INSTRUCTIONS TO FOLLOW: Rewrite the stretch from the line containing "Given: Click the orange" through the line containing "click(x=513, y=88)", replacing "three-dot menu" with "overflow menu" and changing nothing else. Output only those lines.

++++++++++

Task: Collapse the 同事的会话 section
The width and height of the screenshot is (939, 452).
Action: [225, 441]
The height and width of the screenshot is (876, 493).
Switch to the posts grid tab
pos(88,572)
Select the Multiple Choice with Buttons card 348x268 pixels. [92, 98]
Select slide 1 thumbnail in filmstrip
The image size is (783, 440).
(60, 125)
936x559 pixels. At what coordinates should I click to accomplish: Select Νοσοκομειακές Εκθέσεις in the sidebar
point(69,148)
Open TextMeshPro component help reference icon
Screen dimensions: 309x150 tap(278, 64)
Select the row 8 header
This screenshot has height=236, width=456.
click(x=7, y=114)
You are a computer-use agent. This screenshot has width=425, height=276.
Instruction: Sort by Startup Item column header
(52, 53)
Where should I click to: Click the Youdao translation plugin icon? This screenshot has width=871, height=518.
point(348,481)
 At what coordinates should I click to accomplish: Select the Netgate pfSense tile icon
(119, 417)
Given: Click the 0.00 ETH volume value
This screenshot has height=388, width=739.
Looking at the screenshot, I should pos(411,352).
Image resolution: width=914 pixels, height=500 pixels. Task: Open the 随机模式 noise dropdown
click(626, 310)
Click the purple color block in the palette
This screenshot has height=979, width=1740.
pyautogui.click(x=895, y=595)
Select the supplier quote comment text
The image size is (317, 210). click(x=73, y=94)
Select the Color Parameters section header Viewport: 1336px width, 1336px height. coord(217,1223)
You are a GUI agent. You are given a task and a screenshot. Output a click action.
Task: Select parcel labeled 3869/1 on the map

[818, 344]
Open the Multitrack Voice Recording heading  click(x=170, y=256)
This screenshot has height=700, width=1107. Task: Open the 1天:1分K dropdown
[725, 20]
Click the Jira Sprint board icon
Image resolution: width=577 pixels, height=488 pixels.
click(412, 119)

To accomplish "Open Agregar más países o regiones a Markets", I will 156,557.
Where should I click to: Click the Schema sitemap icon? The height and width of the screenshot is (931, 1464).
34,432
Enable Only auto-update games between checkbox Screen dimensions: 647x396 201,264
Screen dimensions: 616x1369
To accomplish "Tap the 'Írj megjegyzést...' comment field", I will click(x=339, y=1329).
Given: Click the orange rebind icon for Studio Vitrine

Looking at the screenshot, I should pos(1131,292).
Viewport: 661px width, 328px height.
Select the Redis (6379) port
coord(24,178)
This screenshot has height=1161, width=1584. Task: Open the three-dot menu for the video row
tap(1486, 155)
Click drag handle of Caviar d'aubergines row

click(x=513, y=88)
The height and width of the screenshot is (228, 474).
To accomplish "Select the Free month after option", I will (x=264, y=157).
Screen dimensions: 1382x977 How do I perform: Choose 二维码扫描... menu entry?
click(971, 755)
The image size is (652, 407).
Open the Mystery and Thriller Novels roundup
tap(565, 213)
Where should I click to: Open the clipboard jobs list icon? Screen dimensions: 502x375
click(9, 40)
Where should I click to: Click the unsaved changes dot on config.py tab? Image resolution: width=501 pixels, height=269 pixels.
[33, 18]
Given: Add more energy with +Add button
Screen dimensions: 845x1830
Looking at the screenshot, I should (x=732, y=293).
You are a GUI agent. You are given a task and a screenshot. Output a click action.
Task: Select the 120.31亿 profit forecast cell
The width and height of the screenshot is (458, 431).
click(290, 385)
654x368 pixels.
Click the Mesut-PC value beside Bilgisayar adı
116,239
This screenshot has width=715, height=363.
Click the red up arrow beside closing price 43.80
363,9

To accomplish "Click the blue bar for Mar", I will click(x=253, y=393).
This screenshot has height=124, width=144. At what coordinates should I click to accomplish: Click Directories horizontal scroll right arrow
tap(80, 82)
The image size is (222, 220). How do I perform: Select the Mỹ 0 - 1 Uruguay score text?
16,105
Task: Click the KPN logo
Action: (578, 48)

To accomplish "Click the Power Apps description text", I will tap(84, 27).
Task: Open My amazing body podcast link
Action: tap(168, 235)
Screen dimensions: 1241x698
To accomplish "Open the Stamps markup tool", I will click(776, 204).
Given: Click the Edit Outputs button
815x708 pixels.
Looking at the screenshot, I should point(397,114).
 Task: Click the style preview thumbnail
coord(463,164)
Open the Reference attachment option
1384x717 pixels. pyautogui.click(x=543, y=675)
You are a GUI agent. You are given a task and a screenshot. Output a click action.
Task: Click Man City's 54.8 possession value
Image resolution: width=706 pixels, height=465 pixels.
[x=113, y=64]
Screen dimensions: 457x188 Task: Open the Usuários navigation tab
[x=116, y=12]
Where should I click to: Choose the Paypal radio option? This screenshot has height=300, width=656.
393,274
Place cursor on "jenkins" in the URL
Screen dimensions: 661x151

++++++++++

FINISHED TASK:
Given: Click the orange rebind icon for Studio Vitrine

Looking at the screenshot, I should pos(1131,292).
Viewport: 661px width, 328px height.
Select the Redis (6379) port
coord(24,178)
This screenshot has height=1161, width=1584. Task: Open the overflow menu for the video row
tap(1486, 155)
Click drag handle of Caviar d'aubergines row

click(x=513, y=88)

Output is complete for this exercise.